STORED DATA:

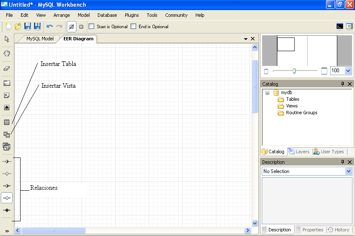Click the insert view tool
355x236 pixels.
click(7, 135)
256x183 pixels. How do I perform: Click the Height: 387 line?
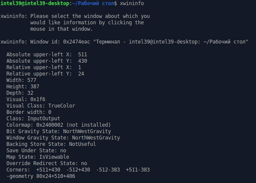point(23,87)
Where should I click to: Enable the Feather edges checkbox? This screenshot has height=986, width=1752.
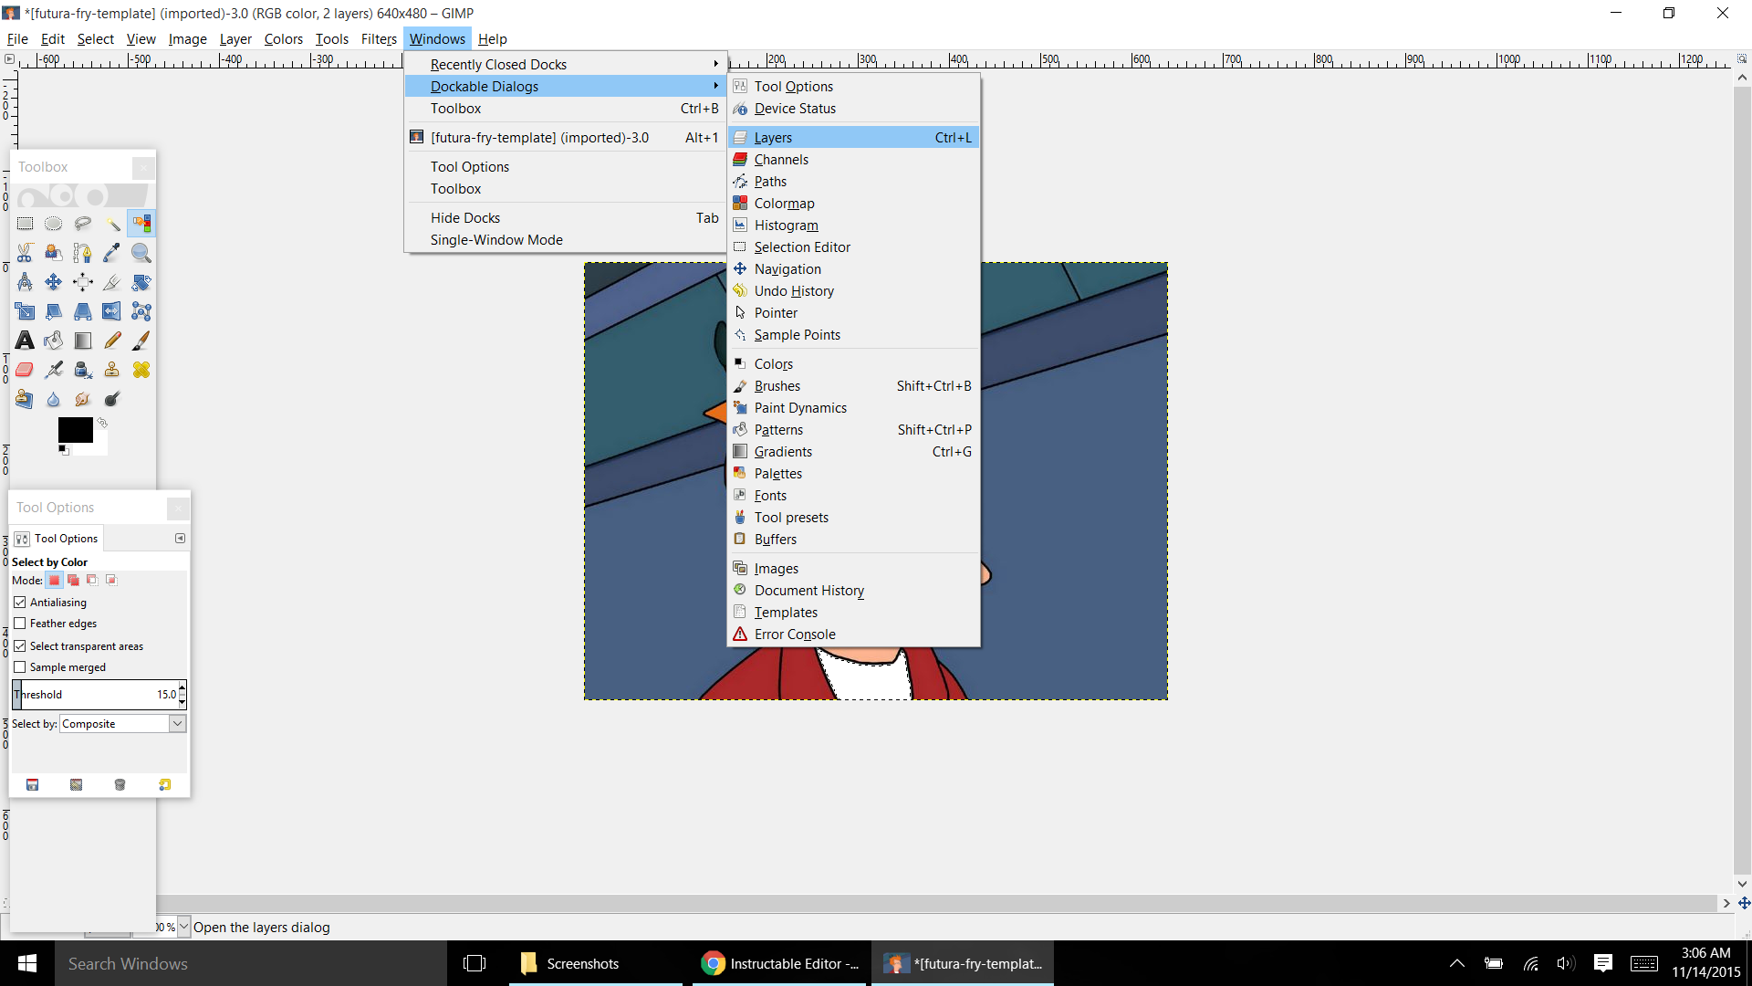(x=20, y=624)
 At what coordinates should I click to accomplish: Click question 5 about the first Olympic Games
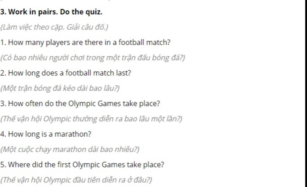[82, 165]
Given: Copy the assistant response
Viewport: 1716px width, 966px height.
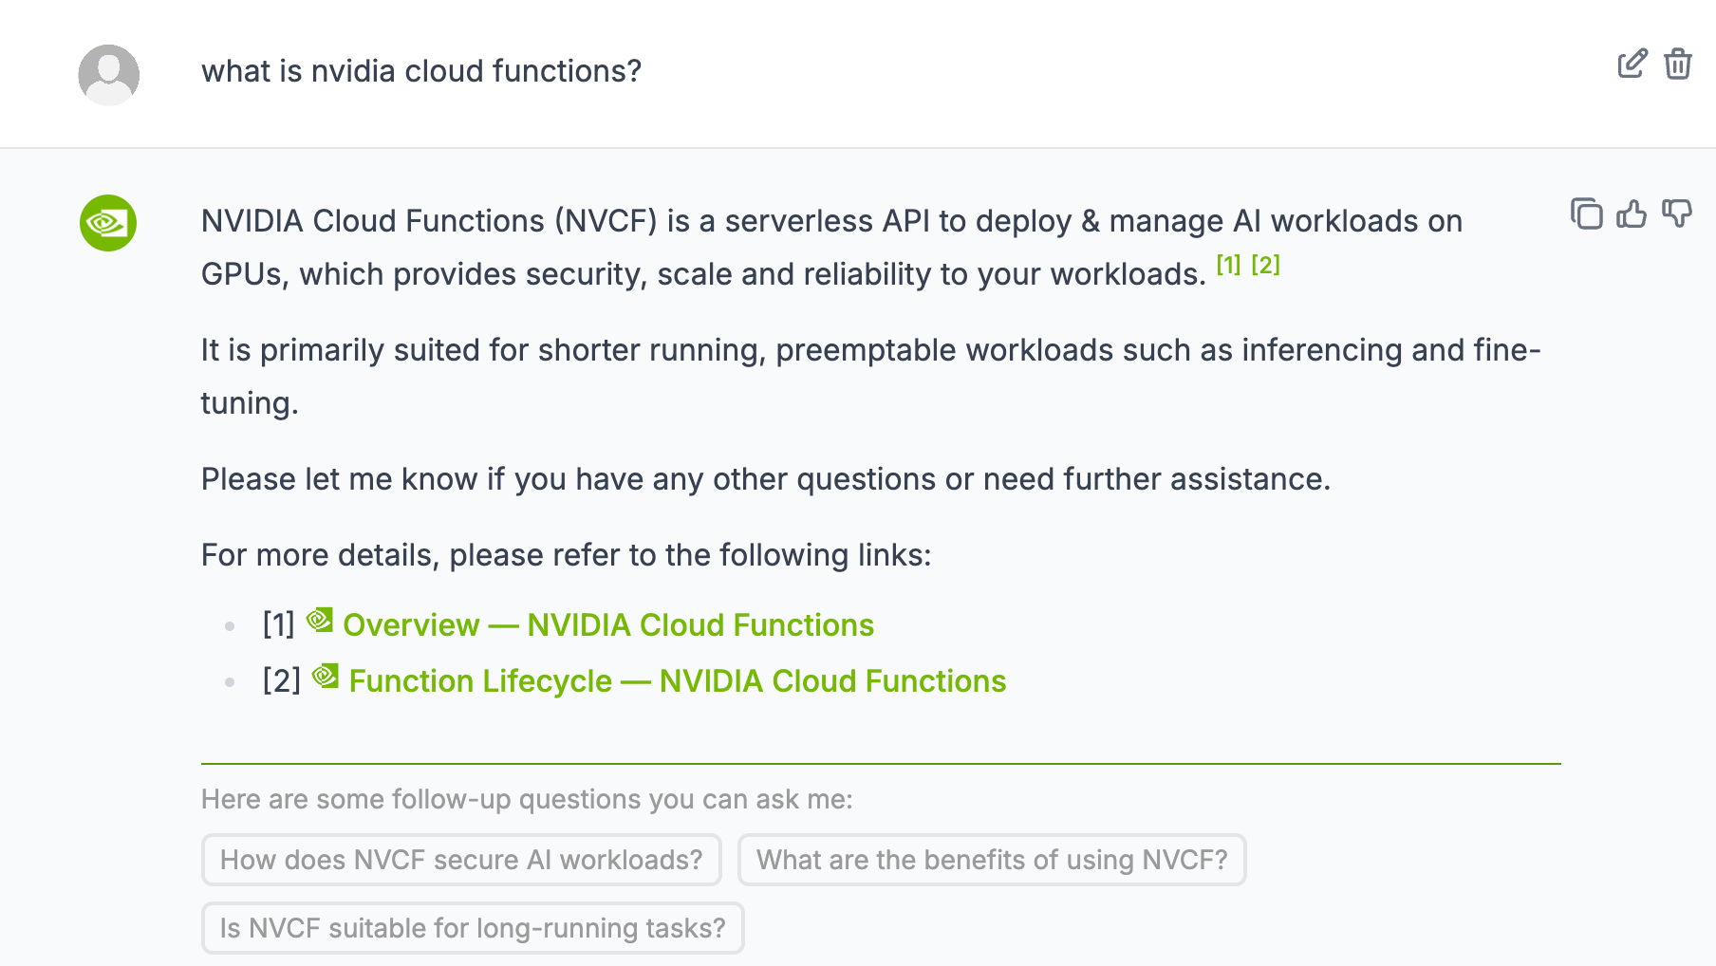Looking at the screenshot, I should click(x=1586, y=214).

DESCRIPTION OF THE TASK: Set down exactly, and only, the lines from the one holding "256x183 pixels. How" to the end of the records above, leaving every picture out.

COMPLETED TASK:
256x183 pixels. How do I perform: Click the Height: 387 line?
point(23,87)
Where should I click to: Enable the Feather edges checkbox? This screenshot has height=986, width=1752.
(x=20, y=624)
 At what coordinates should I click to accomplish: Click question 5 about the first Olympic Games
[82, 165]
Given: Copy the assistant response
Viewport: 1716px width, 966px height.
Looking at the screenshot, I should click(x=1586, y=214).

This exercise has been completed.